Friday, 12 December 2025 17:55:29 (GMT+3)   |   Shanghai

In the January-November period this year, China’s finished steel exports amounted to 107.717 million mt, hitting an historical high, up 6.7 percent year on year, according to the latest data released by China's General Administration of Customs (GACC).

Against this background, on December 12 China’s Ministry of Commerce (MOC) and General Administration of Customs (GACC) jointly announced the new export regulations for implementing export quotas on 300 items of steel products, covering pig iron, scrap, semi-finished steel, flat steel, bar, section steel, wire rod, and steel pipes, etc., effective as of January 1, 2026. This means that steel products will be subject to export licensing, while earlier they were not.

Items 1-32: pig iron, ferroalloy, scrap and semi-finished steel.

Items 33-224: hot rolled/cold rolled flat steel in coil or sheet, bar, sections, and wire products.

Items 225-300: Steel rail, seamless/welded steel pipes and pipe fittings

This move signals that China’s steel export policy is officially shifting from “unrestricted exports” to a new stage of “proactive regulation and license-based management”. 

Application basis: enterprises must apply the export quota with the export contract and the “Product Quality Inspection Certificate” issued by the manufacturers.

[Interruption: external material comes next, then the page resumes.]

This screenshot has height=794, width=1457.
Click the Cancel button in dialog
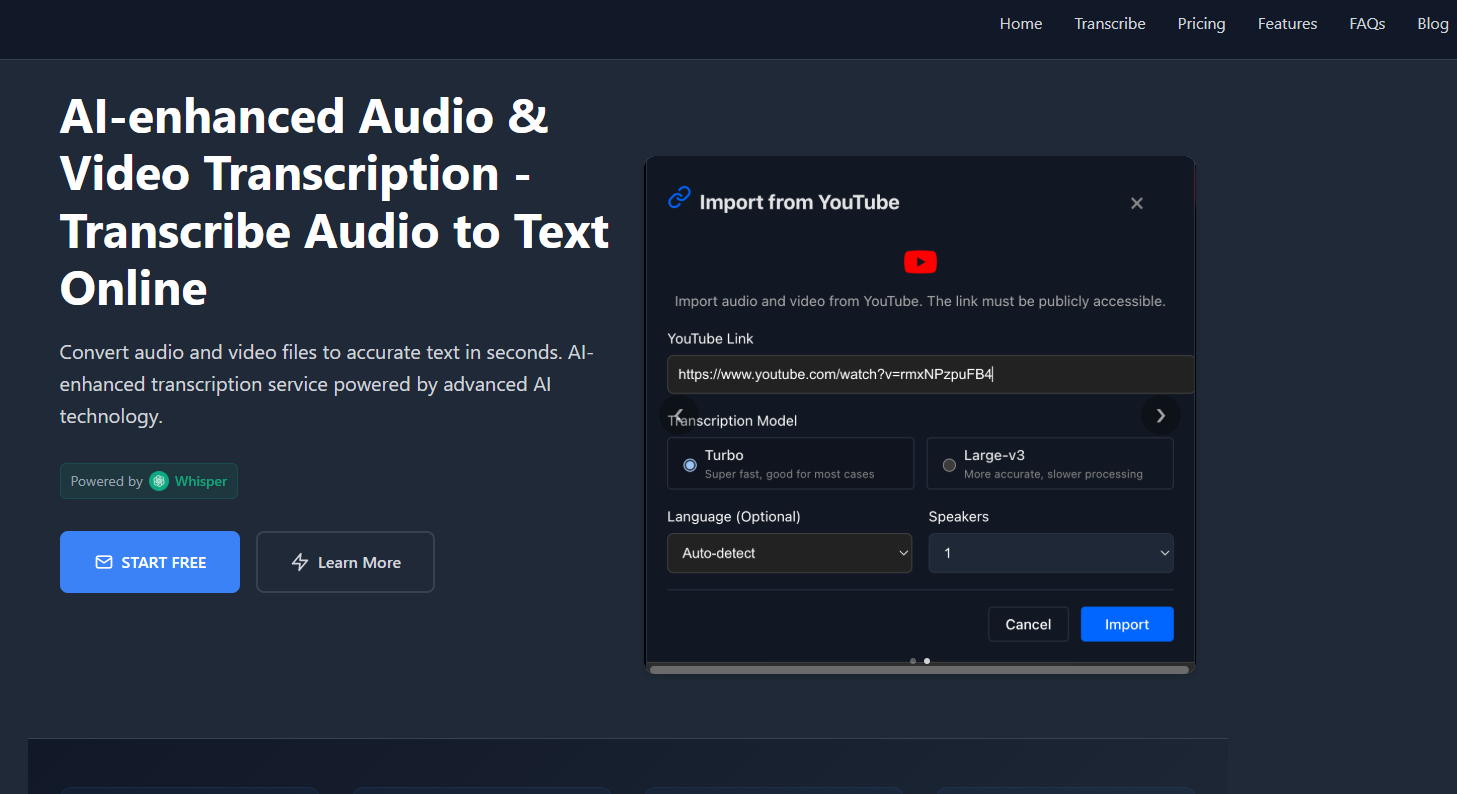[1028, 624]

China’s “emergency” intervention is not a simple export curb, according to Chinese officials. It is designed to safeguard domestic supply-chain stability, while pressing the industry to upgrade toward high-end, green production, and systematically hedging against potential international trade frictions.

Imposing export restrictions on raw materials could safeguard domestic supply and ensure cost stability, according to official statements. Increasing the hidden costs of primary products may push forward industrial transformation. Meanwhile, the move may guide investments toward high-end products. Moreover, the control on export volumes may reduce low-priced dumping, which will avoid antidumping and countervailing investigations and gain more leverage in trade negotiations. The strengthening of the management of scrap steel could reduce reliance on imported iron ore and secure resource security for the steel industry.

In the short term, the move will increase export costs and uncertainties for steel exports. However, in the long term, the move will strongly promote the development of China's steel industry towards internal structural optimization and external value chain enhancement, Chinese officials stated.

“I see the major impact will be on billets. It could also result in some shipment delays or cancellations for materials already booked for Q1 [shipments],” a Singapore-based trader said. In the January-October period this year, China’s semi-finished steel exports amounted to 11.9 million mt, up 157 percent year on year.